* PROBLEM
Omit every picture, then return each line of the data below exactly.
^^^^^^^^
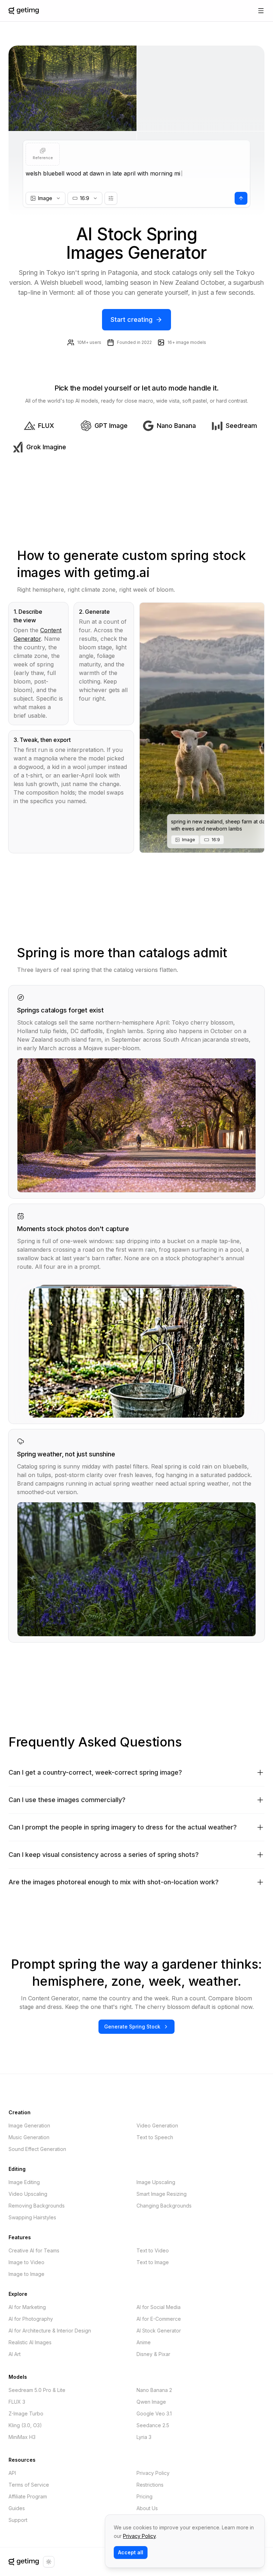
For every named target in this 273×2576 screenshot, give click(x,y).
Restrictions (150, 2485)
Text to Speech (154, 2137)
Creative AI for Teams (34, 2250)
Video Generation (157, 2125)
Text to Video (152, 2250)
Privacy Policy (153, 2473)
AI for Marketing (27, 2307)
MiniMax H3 (22, 2437)
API (12, 2473)
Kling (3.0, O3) (25, 2425)
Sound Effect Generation (37, 2149)
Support (18, 2520)
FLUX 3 (17, 2402)
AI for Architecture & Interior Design (50, 2331)
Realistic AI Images (30, 2342)
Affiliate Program (28, 2496)
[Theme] (48, 2561)
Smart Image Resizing (161, 2194)
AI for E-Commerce (158, 2319)
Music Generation (29, 2137)
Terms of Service (29, 2485)
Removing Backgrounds (37, 2206)
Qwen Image (151, 2402)
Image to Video (26, 2262)
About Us (147, 2508)
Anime (143, 2342)
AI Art (15, 2354)
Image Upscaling (155, 2182)
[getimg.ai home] (24, 2561)
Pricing (144, 2496)
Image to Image (26, 2274)
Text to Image (152, 2262)
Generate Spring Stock (132, 2026)
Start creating (131, 319)
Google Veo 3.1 (154, 2413)
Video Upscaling (28, 2194)
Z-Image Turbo (26, 2413)
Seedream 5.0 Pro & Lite (37, 2390)
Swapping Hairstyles (32, 2217)
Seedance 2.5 (152, 2425)
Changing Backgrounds (164, 2206)
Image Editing (24, 2182)
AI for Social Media (158, 2307)
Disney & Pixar (153, 2354)
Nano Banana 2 (154, 2390)
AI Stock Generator (158, 2331)
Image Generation (29, 2125)
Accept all (130, 2552)
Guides (17, 2508)
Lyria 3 (143, 2437)
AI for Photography (31, 2319)
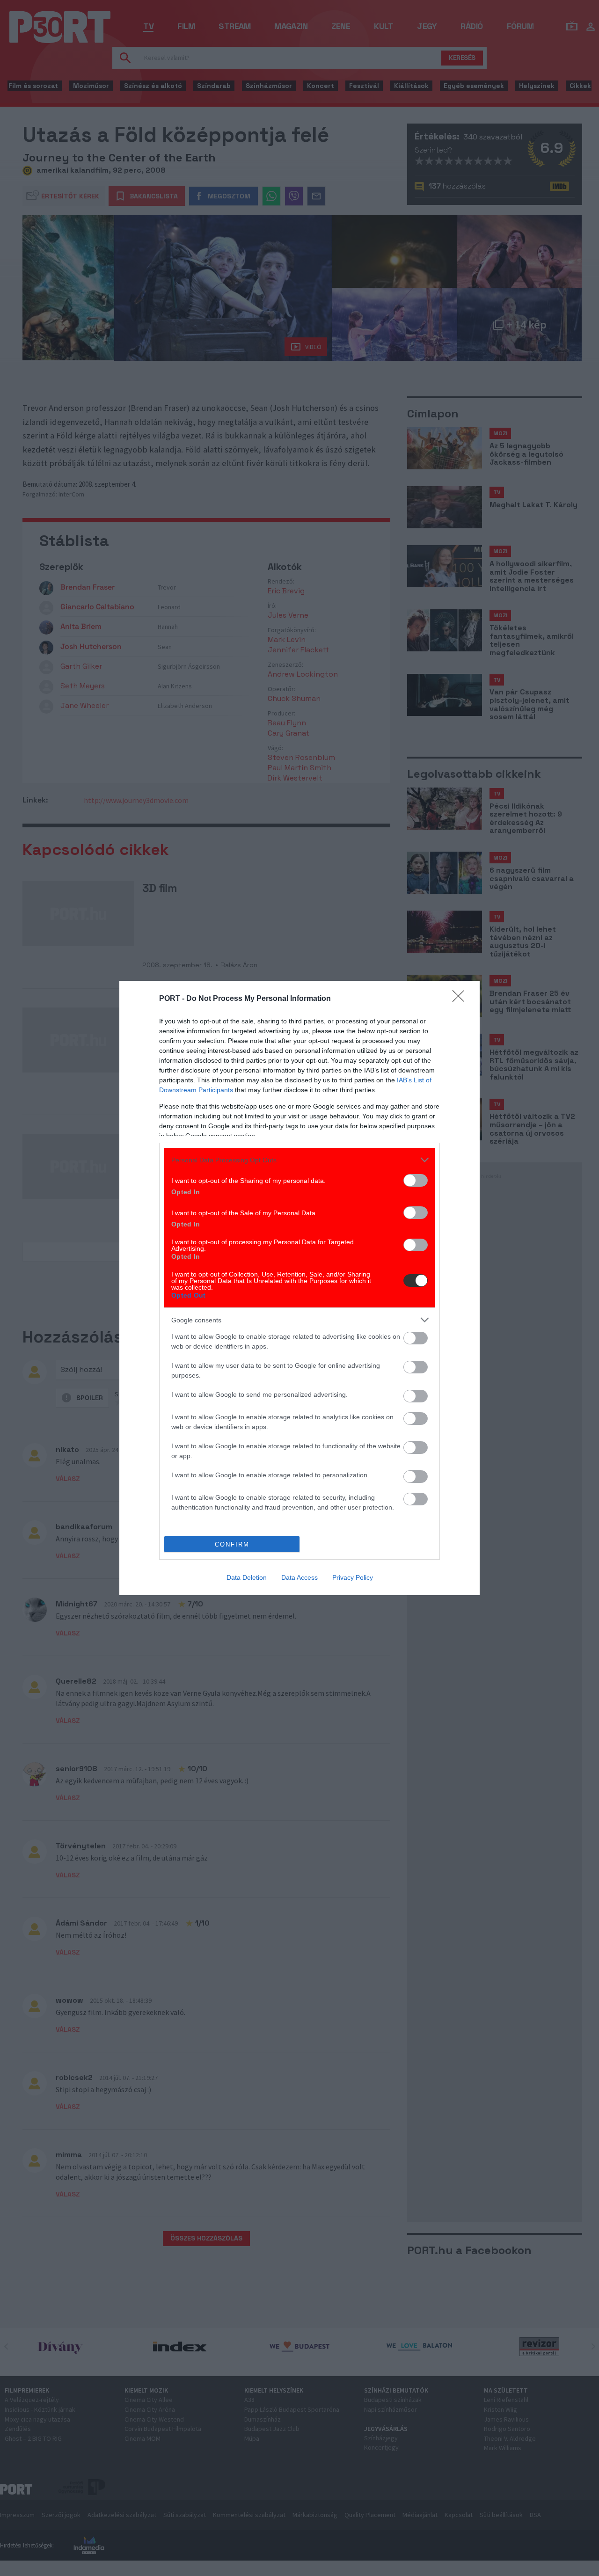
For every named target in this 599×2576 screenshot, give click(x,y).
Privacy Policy (352, 1577)
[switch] (415, 1180)
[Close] (461, 999)
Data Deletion (246, 1577)
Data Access (299, 1577)
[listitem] (299, 1160)
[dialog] (299, 1288)
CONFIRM (232, 1544)
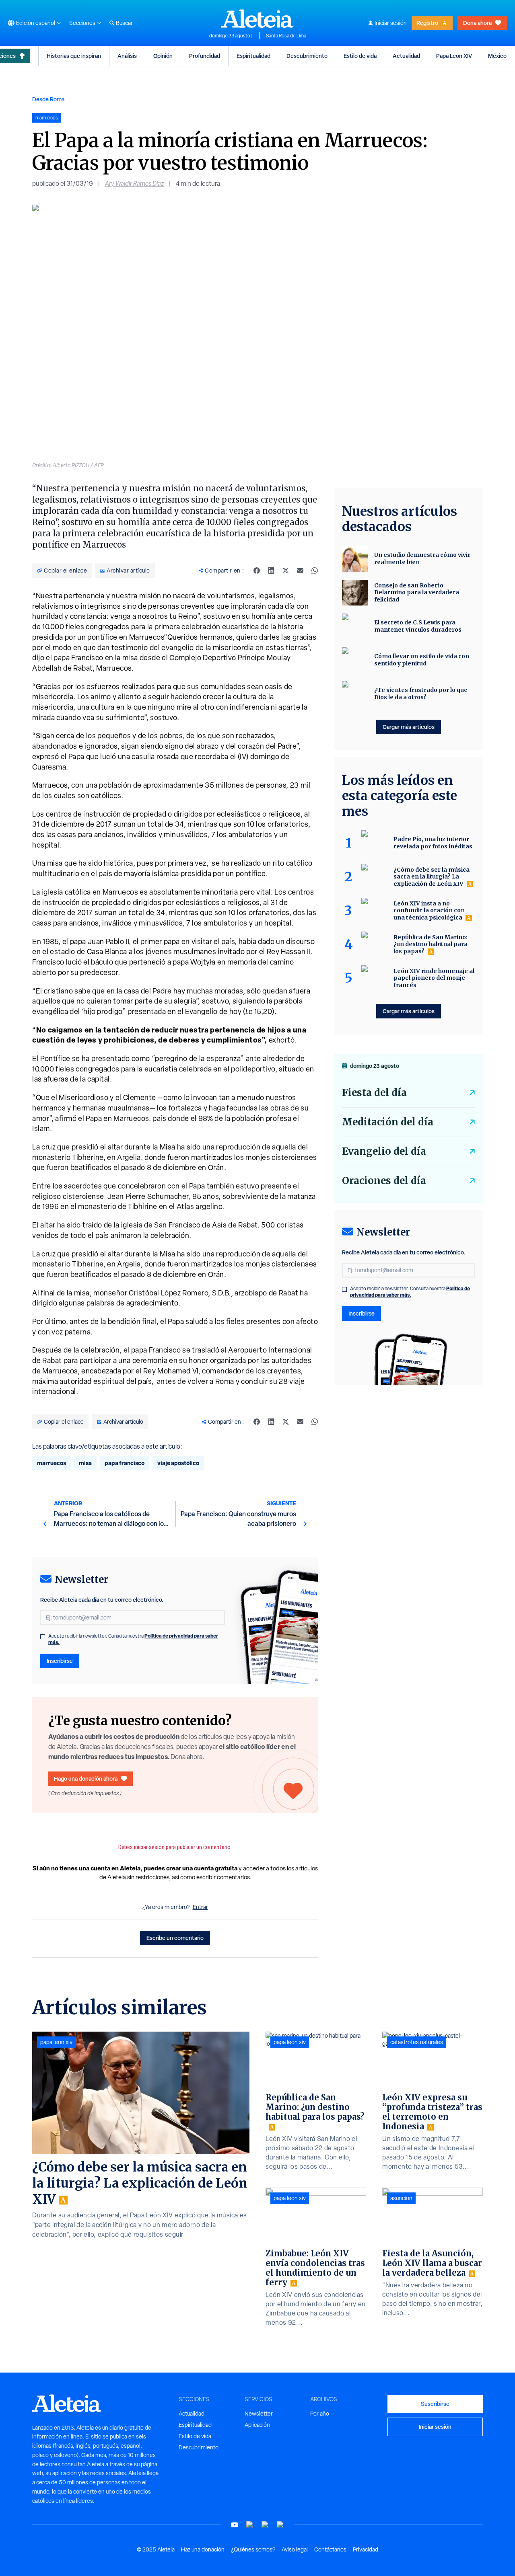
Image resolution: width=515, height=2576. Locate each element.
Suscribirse (435, 2404)
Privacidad (365, 2549)
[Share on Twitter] (285, 570)
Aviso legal (295, 2549)
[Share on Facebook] (256, 570)
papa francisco (124, 1463)
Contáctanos (330, 2549)
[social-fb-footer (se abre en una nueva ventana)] (249, 2525)
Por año (319, 2413)
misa (85, 1463)
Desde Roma (48, 99)
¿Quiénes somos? (253, 2549)
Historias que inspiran (74, 56)
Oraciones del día (384, 1180)
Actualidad (406, 56)
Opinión (163, 56)
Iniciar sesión (391, 23)
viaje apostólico (178, 1463)
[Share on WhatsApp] (314, 570)
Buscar (124, 23)
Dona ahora (477, 23)
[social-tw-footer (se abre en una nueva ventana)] (265, 2525)
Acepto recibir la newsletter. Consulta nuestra (133, 1639)
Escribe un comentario (175, 1938)
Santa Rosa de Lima (286, 36)
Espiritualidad (253, 56)
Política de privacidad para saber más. (410, 1291)
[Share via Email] (300, 570)
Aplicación (257, 2424)
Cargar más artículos (409, 727)
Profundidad (204, 56)
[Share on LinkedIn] (271, 570)
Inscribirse (60, 1661)
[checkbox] (42, 1636)
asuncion (401, 2198)
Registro (427, 23)
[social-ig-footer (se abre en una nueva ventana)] (280, 2525)
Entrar (200, 1907)
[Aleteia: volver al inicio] (257, 18)
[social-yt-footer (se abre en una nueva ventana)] (234, 2525)
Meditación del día (387, 1122)
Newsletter (259, 2413)
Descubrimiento (307, 56)
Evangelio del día (384, 1151)
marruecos (51, 1463)
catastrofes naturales (416, 2042)
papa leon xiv (56, 2042)
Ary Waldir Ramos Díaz (134, 183)
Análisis (127, 56)
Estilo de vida (360, 56)
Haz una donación (203, 2549)
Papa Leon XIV (454, 56)
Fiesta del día (374, 1092)
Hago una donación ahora (85, 1778)
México (497, 56)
^^^^^^^^
* TASK SOLUTION
For every named target in this 273×2576 screenshot, give click(x,y).
Restrictions (150, 2485)
Text to Speech (154, 2137)
Creative AI for Teams (34, 2250)
Video Generation (157, 2125)
Text to Video (152, 2250)
Privacy Policy (153, 2473)
AI for Marketing (27, 2307)
MiniMax H3 (22, 2437)
API (12, 2473)
Kling (3.0, O3) (25, 2425)
Sound Effect Generation (37, 2149)
Support (18, 2520)
FLUX 3 (17, 2402)
AI for Architecture & Interior Design (50, 2331)
Realistic AI Images (30, 2342)
Affiliate Program (28, 2496)
[Theme] (48, 2561)
Smart Image Resizing (161, 2194)
AI for E-Commerce (158, 2319)
Music Generation (29, 2137)
Terms of Service (29, 2485)
Removing Backgrounds (37, 2206)
Qwen Image (151, 2402)
Image to Video (26, 2262)
About Us (147, 2508)
Anime (143, 2342)
AI Art (15, 2354)
Image Upscaling (155, 2182)
[getimg.ai home] (24, 2561)
Pricing (144, 2496)
Image to Image (26, 2274)
Text to Image (152, 2262)
Generate Spring Stock (132, 2026)
Start creating (131, 319)
Google Veo 3.1 (154, 2413)
Video Upscaling (28, 2194)
Z-Image Turbo (26, 2413)
Seedream 5.0 Pro & Lite (37, 2390)
Swapping Hairstyles (32, 2217)
Seedance 2.5 (152, 2425)
Changing Backgrounds (164, 2206)
Image Editing (24, 2182)
AI for Social Media (158, 2307)
Disney & Pixar (153, 2354)
Nano Banana 2 (154, 2390)
AI Stock Generator (158, 2331)
Image Generation (29, 2125)
Accept all (130, 2552)
Guides (17, 2508)
Lyria 3 (143, 2437)
AI for Photography (31, 2319)
For every named target in this 599×2576 screenshot, give click(x,y).
Privacy Policy (352, 1577)
[switch] (415, 1180)
[Close] (461, 999)
Data Deletion (246, 1577)
Data Access (299, 1577)
[listitem] (299, 1160)
[dialog] (299, 1288)
CONFIRM (232, 1544)
Image resolution: width=515, height=2576. Locate each element.
Suscribirse (435, 2404)
Privacidad (365, 2549)
[Share on Twitter] (285, 570)
Aviso legal (295, 2549)
[Share on Facebook] (256, 570)
papa francisco (124, 1463)
Contáctanos (330, 2549)
[social-fb-footer (se abre en una nueva ventana)] (249, 2525)
Por año (319, 2413)
misa (85, 1463)
Desde Roma (48, 99)
¿Quiénes somos? (253, 2549)
Historias que inspiran (74, 56)
Oraciones del día (384, 1180)
Actualidad (406, 56)
Opinión (163, 56)
Iniciar sesión (391, 23)
viaje apostólico (178, 1463)
[Share on WhatsApp] (314, 570)
Buscar (124, 23)
Dona ahora (477, 23)
[social-tw-footer (se abre en una nueva ventana)] (265, 2525)
Acepto recibir la newsletter. Consulta nuestra (133, 1639)
Escribe un comentario (175, 1938)
Santa Rosa de Lima (286, 36)
Espiritualidad (253, 56)
Política de privacidad para saber más. (410, 1291)
[Share via Email] (300, 570)
Aplicación (257, 2424)
Cargar más artículos (409, 727)
Profundidad (204, 56)
[Share on LinkedIn] (271, 570)
Inscribirse (60, 1661)
[checkbox] (42, 1636)
asuncion (401, 2198)
Registro (427, 23)
[social-ig-footer (se abre en una nueva ventana)] (280, 2525)
Entrar (200, 1907)
[Aleteia: volver al inicio] (257, 18)
[social-yt-footer (se abre en una nueva ventana)] (234, 2525)
Meditación del día (387, 1122)
Newsletter (259, 2413)
Descubrimiento (307, 56)
Evangelio del día (384, 1151)
marruecos (51, 1463)
catastrofes naturales (416, 2042)
papa leon xiv (56, 2042)
Ary Waldir Ramos Díaz (134, 183)
Análisis (127, 56)
Estilo de vida (360, 56)
Haz una donación (203, 2549)
Papa Leon XIV (454, 56)
Fiesta del día (374, 1092)
Hago una donación ahora (85, 1778)
México (497, 56)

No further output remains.